Protocol. Patients were comfortably seated with the oximeter probe in position. The Sa02 was first measured while each patient was breathing room air and then while receiving 35-ml pulses of oxygen on the “every breath” Oxymatic setting (setting 4) with the delay settings tested in the following order: 164, 100, 70, 25 and 1 ms. Also, Sa02 was measured while patients received oxygen pulses via the pre-inspiratory trigger. The saturations were incremented and stabilized at each setting before taking a reading and proceeding to the next setting. Under each test condition, the Sa02 signal was allowed to remain stable for at least 5 min prior to recording the saturation data. Analysis of variance was used to compare the Sa02 results.

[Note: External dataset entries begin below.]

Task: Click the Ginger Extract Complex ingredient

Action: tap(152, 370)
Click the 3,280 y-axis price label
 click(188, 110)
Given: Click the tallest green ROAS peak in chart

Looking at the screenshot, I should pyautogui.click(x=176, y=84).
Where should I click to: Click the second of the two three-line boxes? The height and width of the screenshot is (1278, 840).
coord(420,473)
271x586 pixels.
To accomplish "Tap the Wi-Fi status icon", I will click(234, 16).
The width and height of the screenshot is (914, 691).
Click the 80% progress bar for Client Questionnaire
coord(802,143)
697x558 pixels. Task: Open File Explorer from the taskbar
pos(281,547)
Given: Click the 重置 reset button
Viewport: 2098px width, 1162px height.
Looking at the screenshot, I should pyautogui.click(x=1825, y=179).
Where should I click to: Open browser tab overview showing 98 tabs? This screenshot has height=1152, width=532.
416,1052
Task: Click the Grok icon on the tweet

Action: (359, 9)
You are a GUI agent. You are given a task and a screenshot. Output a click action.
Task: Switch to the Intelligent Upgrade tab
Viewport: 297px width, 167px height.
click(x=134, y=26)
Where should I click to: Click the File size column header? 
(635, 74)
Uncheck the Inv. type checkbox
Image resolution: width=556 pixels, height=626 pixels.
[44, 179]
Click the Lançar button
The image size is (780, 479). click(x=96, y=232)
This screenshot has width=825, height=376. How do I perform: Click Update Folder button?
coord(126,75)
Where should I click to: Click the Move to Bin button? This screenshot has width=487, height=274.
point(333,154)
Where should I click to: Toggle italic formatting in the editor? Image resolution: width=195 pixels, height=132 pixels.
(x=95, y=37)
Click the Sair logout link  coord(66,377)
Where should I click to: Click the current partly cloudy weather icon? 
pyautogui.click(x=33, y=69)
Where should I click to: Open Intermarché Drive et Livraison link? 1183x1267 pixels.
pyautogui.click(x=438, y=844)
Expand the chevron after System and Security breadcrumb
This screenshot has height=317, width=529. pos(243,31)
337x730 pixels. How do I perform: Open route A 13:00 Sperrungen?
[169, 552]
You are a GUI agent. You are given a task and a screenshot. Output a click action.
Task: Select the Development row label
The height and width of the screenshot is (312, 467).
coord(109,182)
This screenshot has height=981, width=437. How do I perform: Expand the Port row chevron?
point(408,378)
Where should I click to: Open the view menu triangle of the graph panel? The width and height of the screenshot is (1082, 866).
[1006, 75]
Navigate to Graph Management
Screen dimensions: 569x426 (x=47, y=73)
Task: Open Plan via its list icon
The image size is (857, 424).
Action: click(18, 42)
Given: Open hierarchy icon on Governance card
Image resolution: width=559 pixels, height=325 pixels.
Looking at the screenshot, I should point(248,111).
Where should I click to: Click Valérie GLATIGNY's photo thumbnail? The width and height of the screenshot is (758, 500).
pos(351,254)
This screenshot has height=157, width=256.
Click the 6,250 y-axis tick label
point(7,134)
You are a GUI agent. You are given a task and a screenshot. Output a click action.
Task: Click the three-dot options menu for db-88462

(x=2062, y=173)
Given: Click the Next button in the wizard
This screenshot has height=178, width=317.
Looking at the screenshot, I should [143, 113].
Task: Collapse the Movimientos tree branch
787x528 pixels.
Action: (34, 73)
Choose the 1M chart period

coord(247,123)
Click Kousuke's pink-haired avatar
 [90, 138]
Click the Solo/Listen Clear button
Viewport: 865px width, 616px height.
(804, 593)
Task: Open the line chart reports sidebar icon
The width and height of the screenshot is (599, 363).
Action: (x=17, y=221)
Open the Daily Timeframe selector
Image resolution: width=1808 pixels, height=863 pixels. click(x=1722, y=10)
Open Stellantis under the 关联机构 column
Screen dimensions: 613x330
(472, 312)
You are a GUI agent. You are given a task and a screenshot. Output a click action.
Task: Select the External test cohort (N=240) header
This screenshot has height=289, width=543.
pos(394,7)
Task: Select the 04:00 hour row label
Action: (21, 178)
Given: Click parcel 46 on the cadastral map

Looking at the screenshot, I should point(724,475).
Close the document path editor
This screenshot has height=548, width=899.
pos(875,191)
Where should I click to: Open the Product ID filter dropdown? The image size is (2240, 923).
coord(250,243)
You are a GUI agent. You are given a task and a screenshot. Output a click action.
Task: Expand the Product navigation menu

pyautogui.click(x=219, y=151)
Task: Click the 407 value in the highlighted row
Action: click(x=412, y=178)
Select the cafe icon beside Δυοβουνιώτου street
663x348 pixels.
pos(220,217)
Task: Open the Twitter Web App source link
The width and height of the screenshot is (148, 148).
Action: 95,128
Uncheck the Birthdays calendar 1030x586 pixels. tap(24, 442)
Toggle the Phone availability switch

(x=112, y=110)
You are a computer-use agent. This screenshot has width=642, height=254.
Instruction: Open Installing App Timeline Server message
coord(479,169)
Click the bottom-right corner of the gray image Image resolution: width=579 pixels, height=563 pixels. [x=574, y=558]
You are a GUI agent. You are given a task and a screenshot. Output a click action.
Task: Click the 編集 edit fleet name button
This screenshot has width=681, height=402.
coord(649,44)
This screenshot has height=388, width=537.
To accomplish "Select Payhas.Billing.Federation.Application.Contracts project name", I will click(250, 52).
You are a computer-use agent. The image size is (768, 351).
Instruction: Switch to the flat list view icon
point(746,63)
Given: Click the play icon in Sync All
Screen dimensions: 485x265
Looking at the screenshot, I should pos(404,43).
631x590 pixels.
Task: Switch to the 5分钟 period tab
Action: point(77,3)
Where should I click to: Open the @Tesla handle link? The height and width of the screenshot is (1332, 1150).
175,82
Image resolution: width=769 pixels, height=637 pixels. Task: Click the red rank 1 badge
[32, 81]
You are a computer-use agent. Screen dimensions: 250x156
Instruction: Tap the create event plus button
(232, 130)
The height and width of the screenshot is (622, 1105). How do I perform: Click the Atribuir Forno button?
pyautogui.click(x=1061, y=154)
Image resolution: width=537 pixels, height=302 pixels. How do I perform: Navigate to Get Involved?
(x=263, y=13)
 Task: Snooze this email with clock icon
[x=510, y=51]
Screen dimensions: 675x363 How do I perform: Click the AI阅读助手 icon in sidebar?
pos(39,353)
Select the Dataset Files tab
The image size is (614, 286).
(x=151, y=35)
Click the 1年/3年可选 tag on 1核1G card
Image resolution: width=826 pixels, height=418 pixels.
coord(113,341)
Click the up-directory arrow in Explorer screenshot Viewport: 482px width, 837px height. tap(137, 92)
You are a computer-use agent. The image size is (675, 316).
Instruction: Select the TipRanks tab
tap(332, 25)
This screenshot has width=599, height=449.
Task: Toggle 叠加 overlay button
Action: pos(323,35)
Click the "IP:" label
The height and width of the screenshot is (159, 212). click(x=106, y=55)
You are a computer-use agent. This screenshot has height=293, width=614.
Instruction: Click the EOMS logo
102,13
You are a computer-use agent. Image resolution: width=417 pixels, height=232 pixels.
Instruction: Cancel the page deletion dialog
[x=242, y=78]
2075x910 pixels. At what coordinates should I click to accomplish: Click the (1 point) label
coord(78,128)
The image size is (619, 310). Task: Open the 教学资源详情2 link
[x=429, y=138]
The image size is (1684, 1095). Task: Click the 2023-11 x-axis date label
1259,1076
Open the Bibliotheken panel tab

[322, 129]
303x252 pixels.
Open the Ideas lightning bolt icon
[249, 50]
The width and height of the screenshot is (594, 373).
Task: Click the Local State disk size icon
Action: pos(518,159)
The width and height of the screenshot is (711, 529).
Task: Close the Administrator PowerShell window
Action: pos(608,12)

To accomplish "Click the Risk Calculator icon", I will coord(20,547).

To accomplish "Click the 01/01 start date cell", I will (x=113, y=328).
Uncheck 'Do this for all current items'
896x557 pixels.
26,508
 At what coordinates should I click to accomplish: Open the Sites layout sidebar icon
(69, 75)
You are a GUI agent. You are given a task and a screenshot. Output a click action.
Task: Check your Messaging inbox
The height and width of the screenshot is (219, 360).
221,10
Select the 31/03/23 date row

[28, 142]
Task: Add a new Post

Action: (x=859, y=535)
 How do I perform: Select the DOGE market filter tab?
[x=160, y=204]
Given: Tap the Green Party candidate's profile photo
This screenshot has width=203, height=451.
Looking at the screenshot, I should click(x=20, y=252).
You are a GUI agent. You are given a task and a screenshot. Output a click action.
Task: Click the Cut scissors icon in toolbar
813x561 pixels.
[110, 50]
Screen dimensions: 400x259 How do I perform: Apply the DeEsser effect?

Pulsed and Continuous Transtracheal Oxygen Study
Subjects. Seventeen patients on SCOOP TTO therapy with mature tracheocutaneous fistulas volunteered for the study. The patients were hypoxemic while breathing room air and had COPD, interstitial pulmonary fibrosis or kyphoscoliosis. They were non- smokers at the time of the study; their respiratory status was stable and they had no primary cardiac problems. Spirometry and room air arterial blood gas analysis were performed. kamagra soft tablets
Protocol. Patients were seated comfortably with a finger oximeter probe in place and Sa02 was measured while they were breathing room air. The TTO flow rate was then adjusted in an attempt to achieve a Sa02 of 92 to 94 percent and the continuous TTO flow rate was recorded. Each patient then received pulsed TTO on the “every breath” Oxymatic setting with a delay of 164 ms and the pulse volume was adjusted in an attempt to achieve a Sa02 of 92 to 94 percent. Subsequently, while maintaining the identical pulse volume, Sa02 was measured with delivery of pulsed TTO with delays of 100, 70, 25 and 1 ms, respectively. Finally, Sa02 was recorded while the oxygen pulse was delivered via the pre- inspiratory trigger. Under each test condition, the Sa02 signal was allowed to stabilize prior to recording the saturation. Analysis of variance was used to compare the Sa02 results. The amount of oxygen used per minute with pulsed transtracheal delivery was calculated for each subject from the actual pulsed volume measurement and the respiratory rate displayed on the recording via the Respitrace. The amount of oxygen used with pulsed delivery was then compared with the liter per minute use with continuous flow TTO therapy.